Старое письмо о маме

Валерий Короневский
24 cентября 1999 года

И лето пролетело, как один день, и осень теперь летит, осень как лето. Такого лета и осени не было никогда, все представления о дождливой Прибалтике опровергнуты напрочь. Сказочная, роскошная погода. Для отдыха бы, не для будней, хотя конечно для всего хороша, лучше всего что можно представить, хотя работающие жаловались. Но работать, да еще ворчать, жаловаться на работу,- какое это счастье. В любую  погоду.

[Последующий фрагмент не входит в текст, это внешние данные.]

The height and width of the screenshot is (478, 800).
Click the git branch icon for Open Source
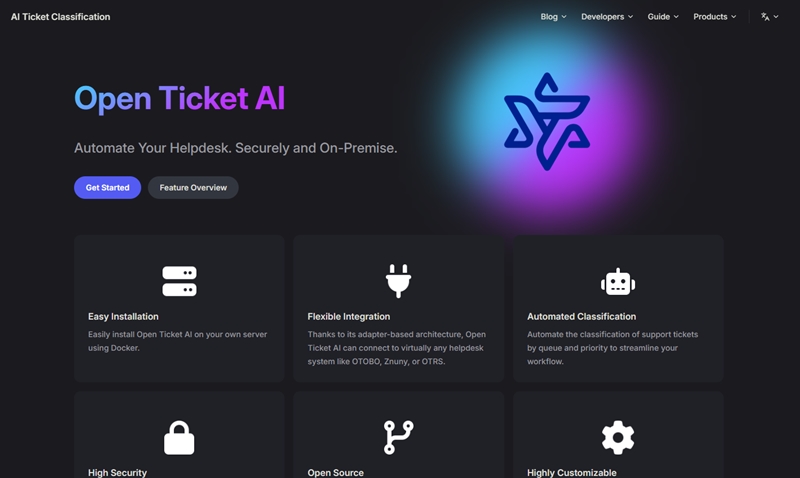pos(398,437)
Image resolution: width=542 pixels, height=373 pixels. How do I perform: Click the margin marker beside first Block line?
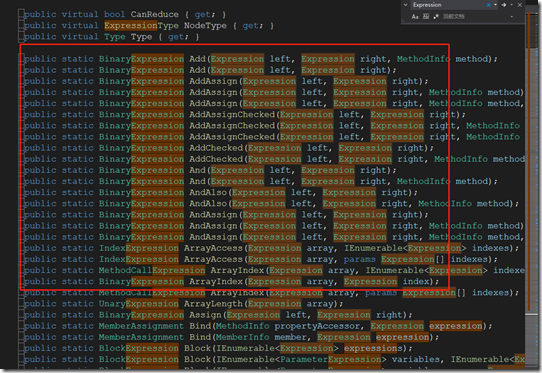(x=21, y=348)
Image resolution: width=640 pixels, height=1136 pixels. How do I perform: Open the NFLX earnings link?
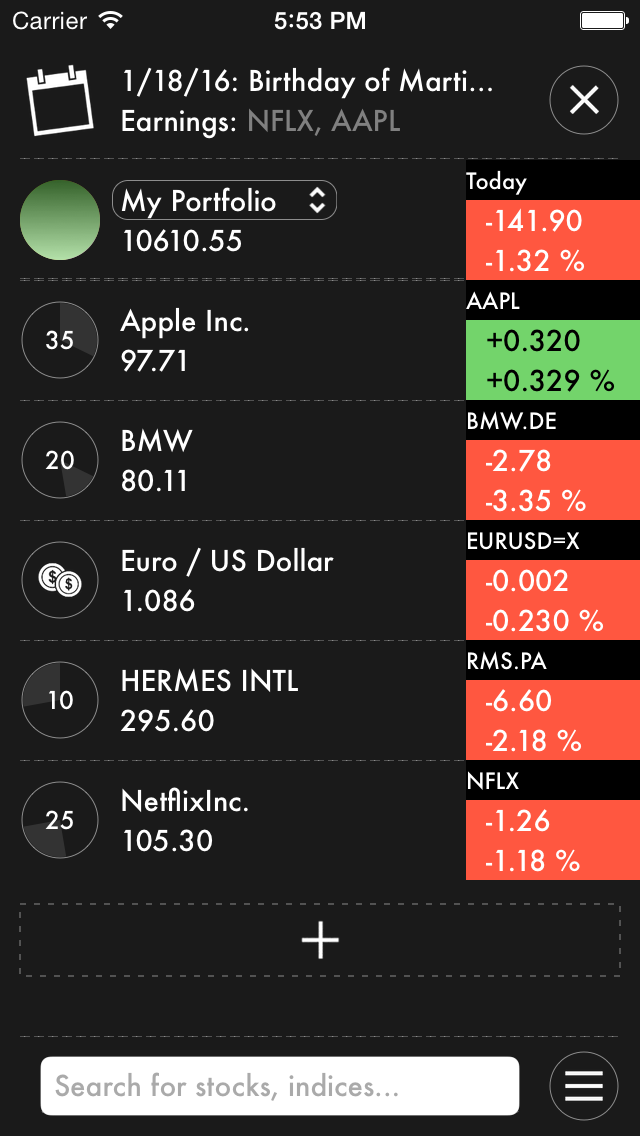click(x=284, y=122)
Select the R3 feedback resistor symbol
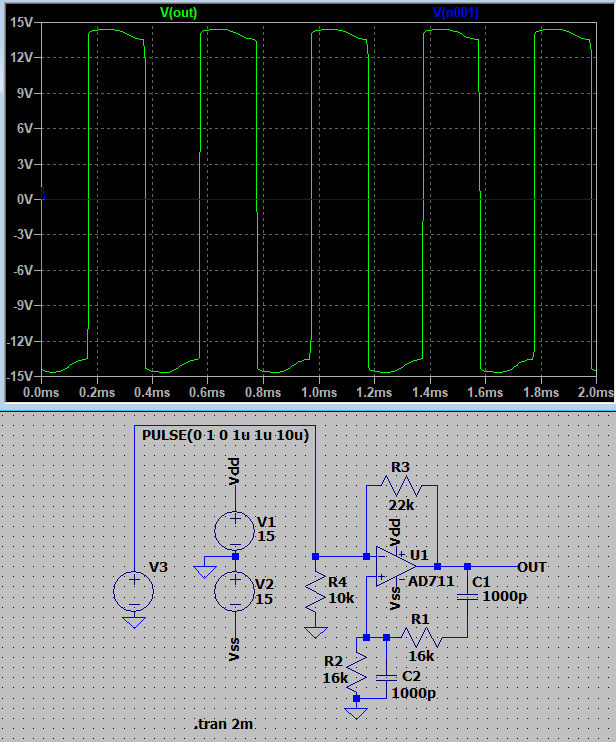The height and width of the screenshot is (742, 616). coord(402,486)
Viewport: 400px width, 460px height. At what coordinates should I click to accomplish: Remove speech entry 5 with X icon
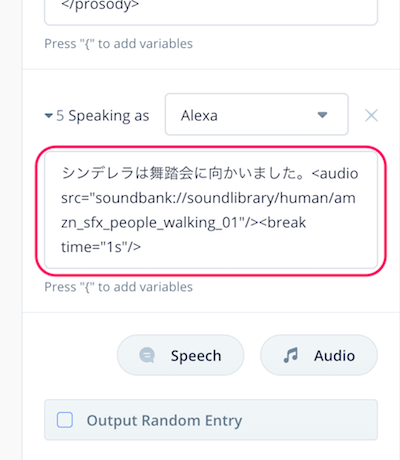pos(371,116)
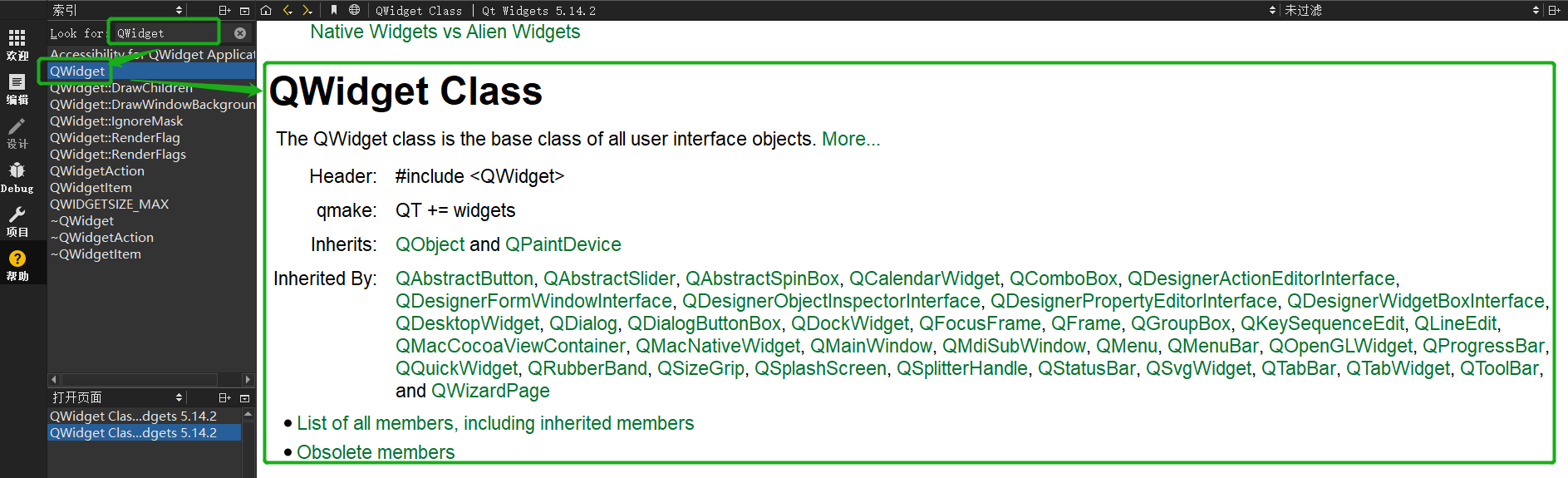Split the index sidebar panel
1568x478 pixels.
point(224,11)
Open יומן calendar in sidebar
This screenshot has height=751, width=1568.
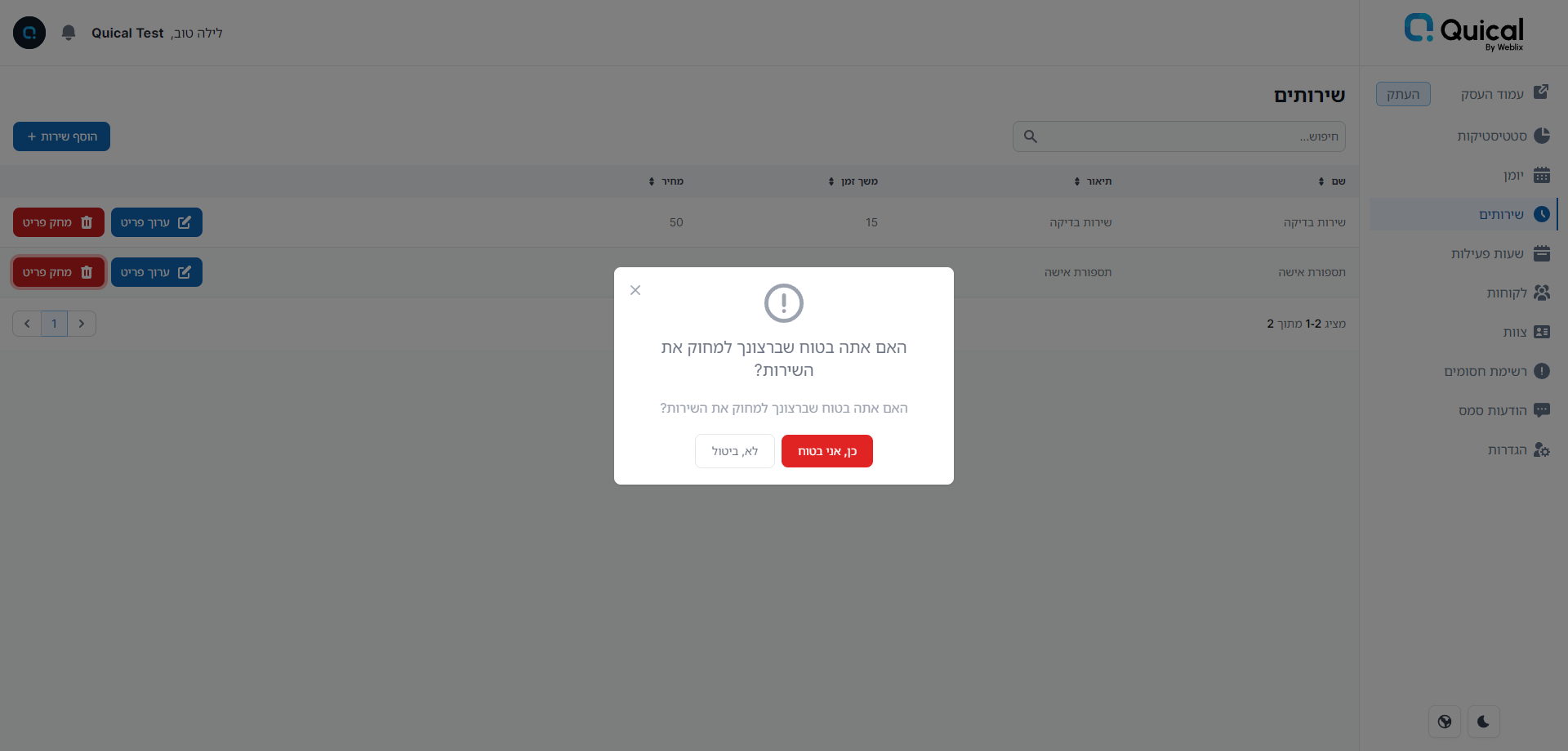coord(1524,175)
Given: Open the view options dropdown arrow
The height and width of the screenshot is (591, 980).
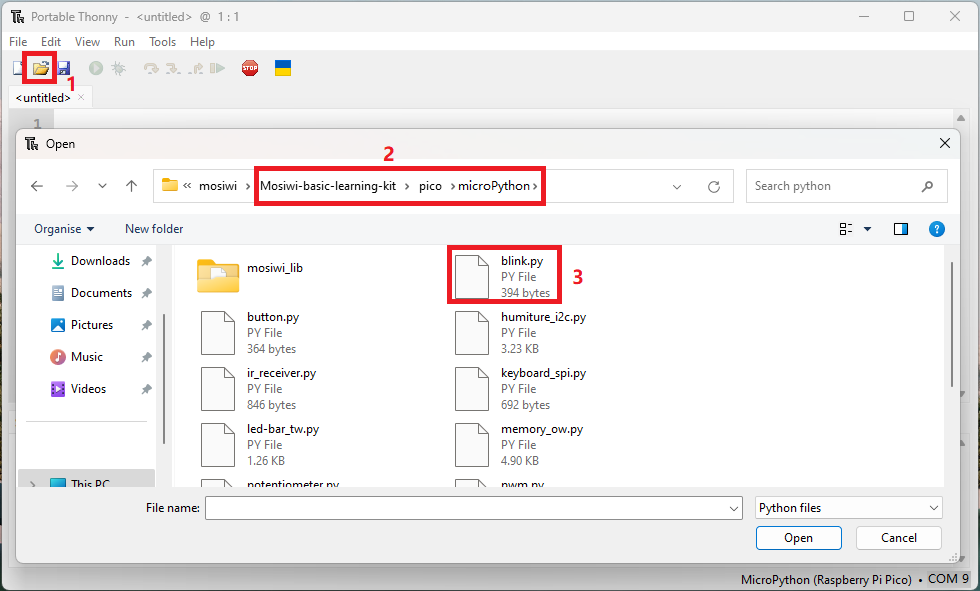Looking at the screenshot, I should click(868, 229).
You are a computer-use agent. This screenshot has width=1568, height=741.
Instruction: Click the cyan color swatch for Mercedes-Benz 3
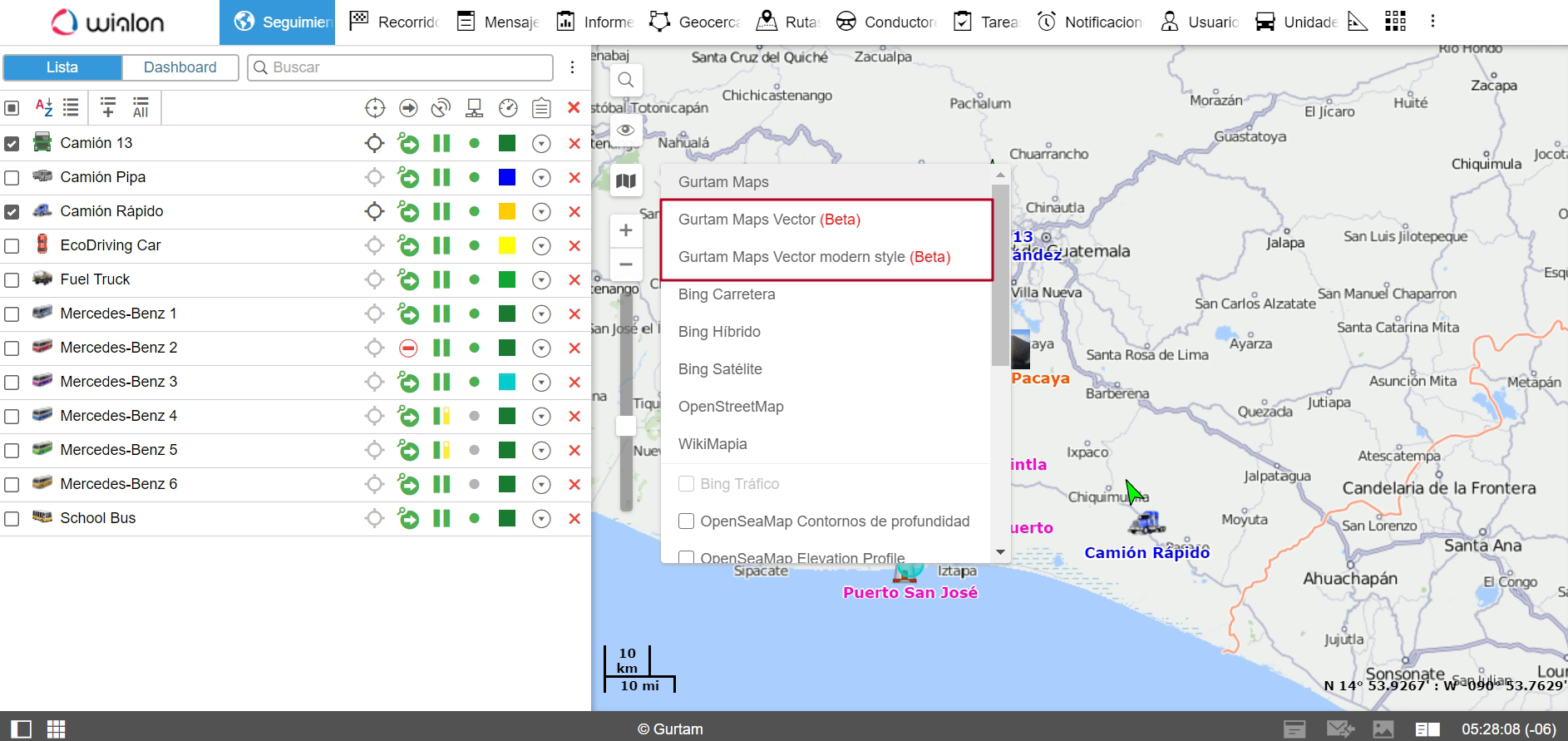[x=507, y=382]
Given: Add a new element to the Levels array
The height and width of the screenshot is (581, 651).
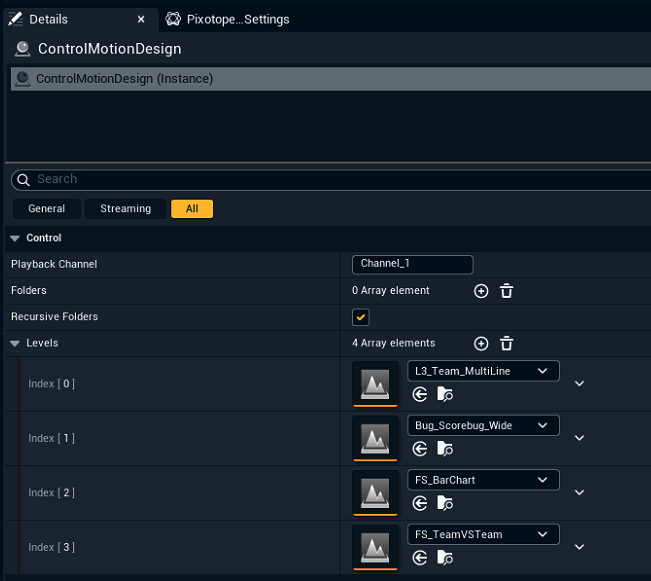Looking at the screenshot, I should point(481,343).
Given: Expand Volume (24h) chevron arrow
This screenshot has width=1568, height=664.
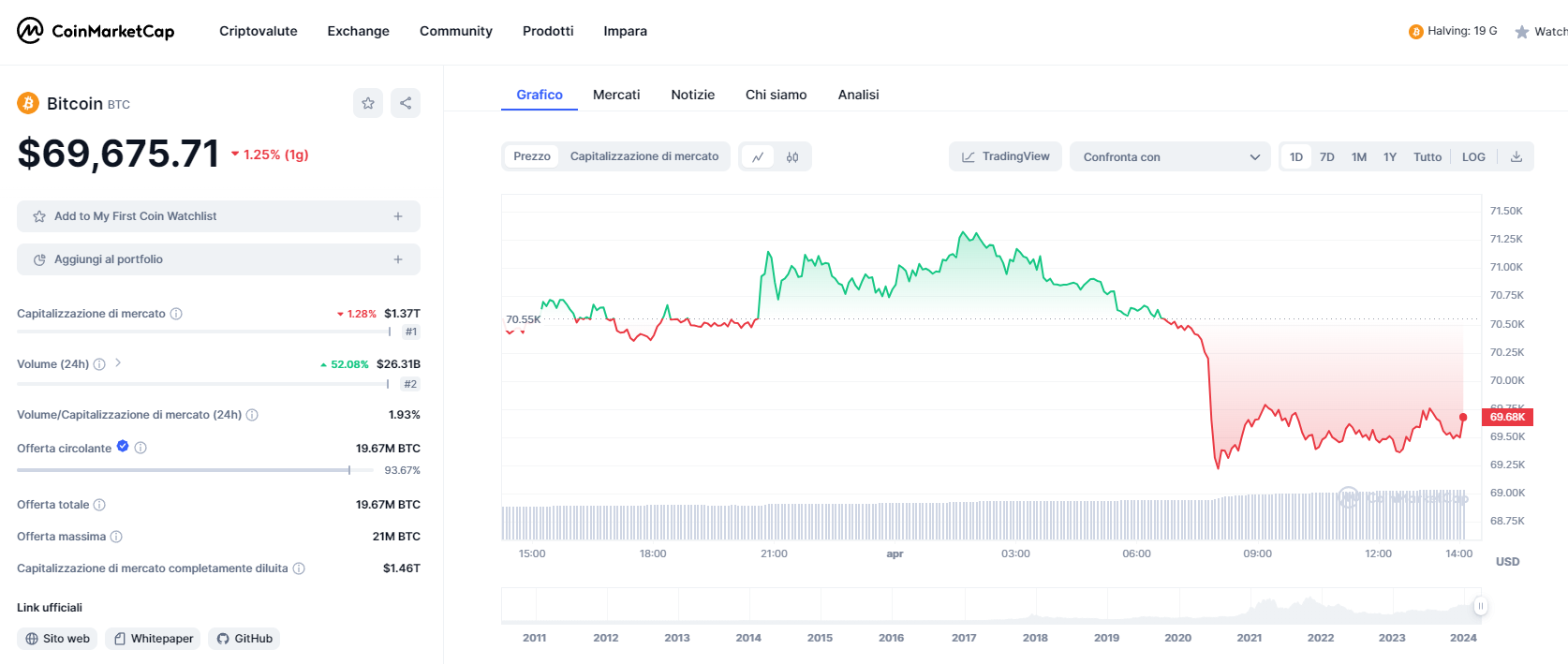Looking at the screenshot, I should point(118,363).
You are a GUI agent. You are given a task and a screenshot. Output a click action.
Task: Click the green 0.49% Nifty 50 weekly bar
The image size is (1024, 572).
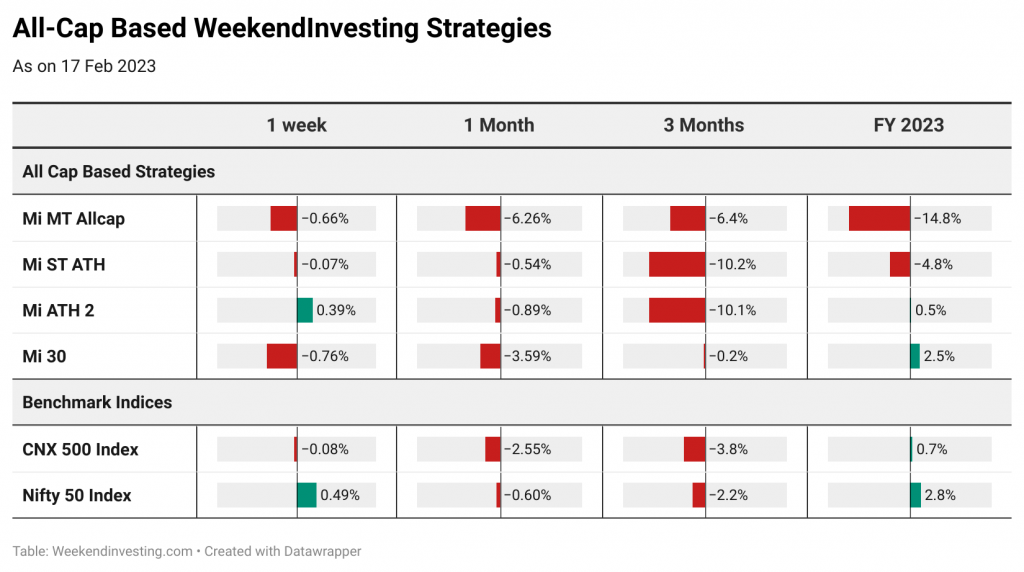(307, 495)
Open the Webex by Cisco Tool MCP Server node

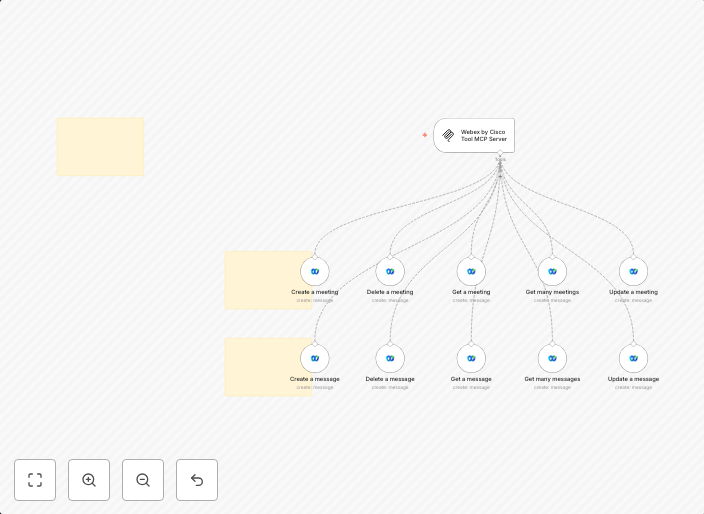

Это я вчера ночью написал. Смотрел какой-то необычный английский фильм почти до двух часов и вдруг надумал включить наконец компьютер и что-то написать. Все лето сочинял письма разным адресатам, гуляя по лесу или ковыряясь в саду. Иногда даже получалось интересно и один раз, кажется, а может быть и больше,  получилось так завершенно и эффектно, что пытался развить, отшлифовать и записать или хоть запомнить пока, чтобы отправить кому-то. Но по мере "шлифования", все это мне надоело и сегодня уже и не вспомнить, о чем это я хотел и чем был так доволен. Постоянная беда: сочиняешь с удовольствием, как будто беседуешь, общаешься, испытывая от этого радость, угадывая вопросы и сомнения собеседника, "поражая" неожиданными ходами... А когда собираешься это все записать и отправить собеседнику, скучно повторять уже обсужденное и в лучшем случае пишешь неизвестно что, чушь всякую, что приходит в голову в процессе письма, а чаще просто ничего не пишешь, сперва пытаясь "собраться" и все-таки написать, а потом забывая и начиная сочинять что-нибудь новое другому.

 Лето в этом году совершенно необыкновенное: очень сухое и теплое. И грибное. Три месяца прожили на даче с мамой, она загорела и немного окрепла, хотя правая рука заметно теряет свои функции, что конечно очень раздражает маму и ужасно огорчает меня. Просто не могу видеть эту дрожащую бедную скрюченную ручку, сердце останавливается. В последнее время пытается уже держать вилку-ложку левой рукой, что конечно тоже плохо получается. Но удивлять, поражать меня не перестает. Особенно поражает чувство юмора, которое ее не оставляет. В самых разных, совсем вроде не смешных ситуациях, когда боишься увидеть раздражение, злость или может быть даже слезы, мамино лицо вдруг озаряется такой светящейся улыбкой, становится так по-прежнему молодо и лукаво и хохоток такой прежний. Это всегда так неожиданно и так удивительно приятно и стыдно. Потому что я-то свое чувство юмора потерял совершенно. Слава Богу, что сохранилось хоть, как какой-то юморист сказал, "чувство, что у меня нет чувства юмора", то есть я понимаю, что должно быть смешно, соображаю, в каком месте надо бы смеяться, так что в компании веду себя "адекватно", хотя без свидетелей совсем не смеюсь и ничто не смешно мне. Впрочем наверное это естественно, если вспомнить какой хохотун я был в юности - отсмеялся отпущенную мне норму. Неличка, помнишь как мы смеялись в Красково, валяясь и давясь хохотом, чтобы не разбудить дядю Ина и как тетя Ляся, тоже смеясь, утихомиривала нас. Вот а мама это прекрасное чувство, помогающее пережить все невзгоды и трудности, сохранила в очень естественном, неожиданном и безотказном виде. Завидую и радуюсь и за нее и за меня. Наверное все-таки за меня. В своем эгоизме убеждаюсь постоянно и неожиданно.